Springtime is a wonderful time of the year for the most beautiful and bright colors of the spring flowers in bloom. I went to the Norfolk Botanical Garden in Norfolk, Virginia last week to capture some of this springtime color. In the Baker Garden area there were a lot of yellow and white daffodils that were still in bloom, purple and yellow pansies and some very gorgeous pink tulips.
On this late sunny afternoon at the gardens, I walked around these bright colored flowers photographing them with my Canon EOS 6D Mark II DSLR camera and my Tamron 70-300mm f/4-5.6 Di LD Macro lens. I used the lens in the macro mode and actually handheld my camera and lens to take these flower images. Most other times, I would have mounted my camera and lens on a tripod, but this was a short trip to the botanical garden and I just decided to hand hold my camera and lens.
Since I was handholding my camera and lens, I did increase my ISO to 800 to make sure I had enough shutter speed to get sharp images. It was a little windy on this late afternoon, so I was also patient in waiting for the wind to die down before I snapped the shutter to take the photographs. In the two upper images of the single tulip and daffodil, I was able to take these images for a low perspective and was able to isolate the flowers to create a blur background for these two images. The blurred background allows the flower to stand out. I made sure that I moved the camera and lens around to various angles to make sure that I did not have any distracting elements in my background.
To create a blurred background to allow your main subject such as the tulip or daffodil to be emphasized, you want to use a wide aperture, have a large subject in your frame and have a distance between your main subject and the background that is to be blurred. The further away the background is from the main subject, the better the blur will be. It is best to be at ground level and and point your camera and lens level to the flower to take the photographs to blur the background in the distance instead of pointing the lens down towards the ground to take your photograph which would make the background too close to your subject preventing you from being able to adequately blur the ground.

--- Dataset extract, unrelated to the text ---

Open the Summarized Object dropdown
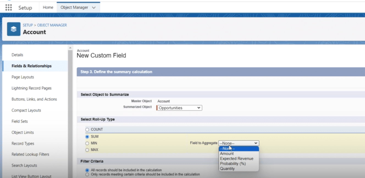Viewport: 365px width, 178px height. tap(179, 108)
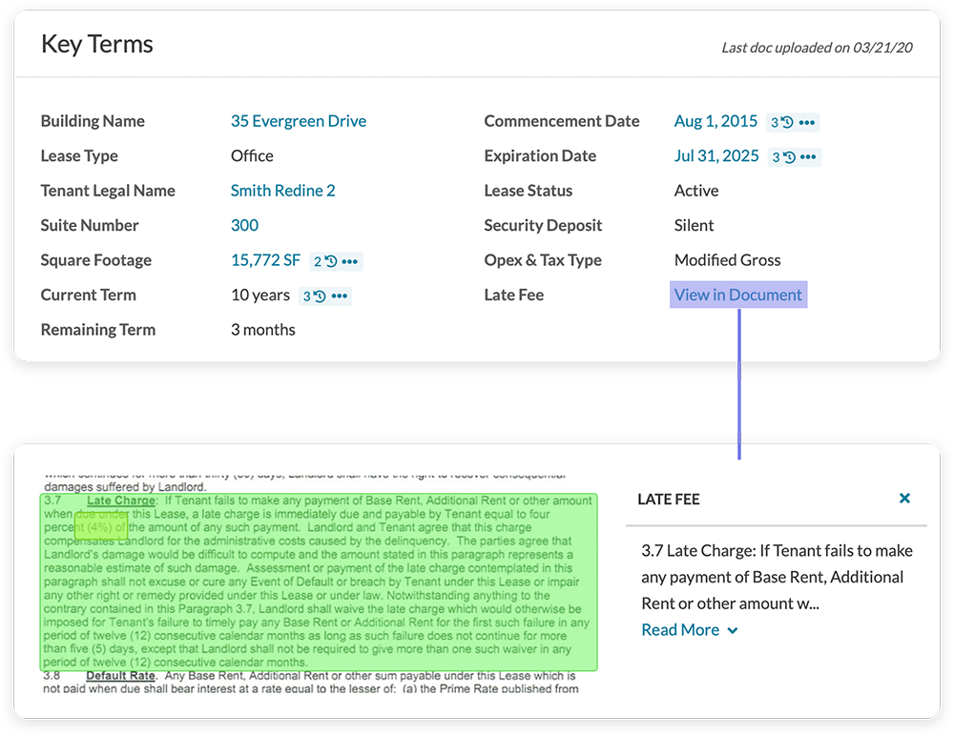Select suite number 300 link
The height and width of the screenshot is (736, 954).
[x=244, y=226]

In the above image of the pansies, I did point towards to the ground to take this image as the pansies were low to the ground, and I could not isolate a far in the distance background to blur. I still made sure I had a wide open aperture to make sure the background was not as sharp as the focal point of my pansies.
I enjoyed my short afternoon trip to the Norfolk Botanical Garden to photograph some of the beauty of the springtime color. I look forward to photographing more of the flowers as the spring progresses into summer and more and more flowers begin to bloom.
Hope you enjoy my first outdoor flowers of this spring.
Thank you for taking the time to view and read my blog.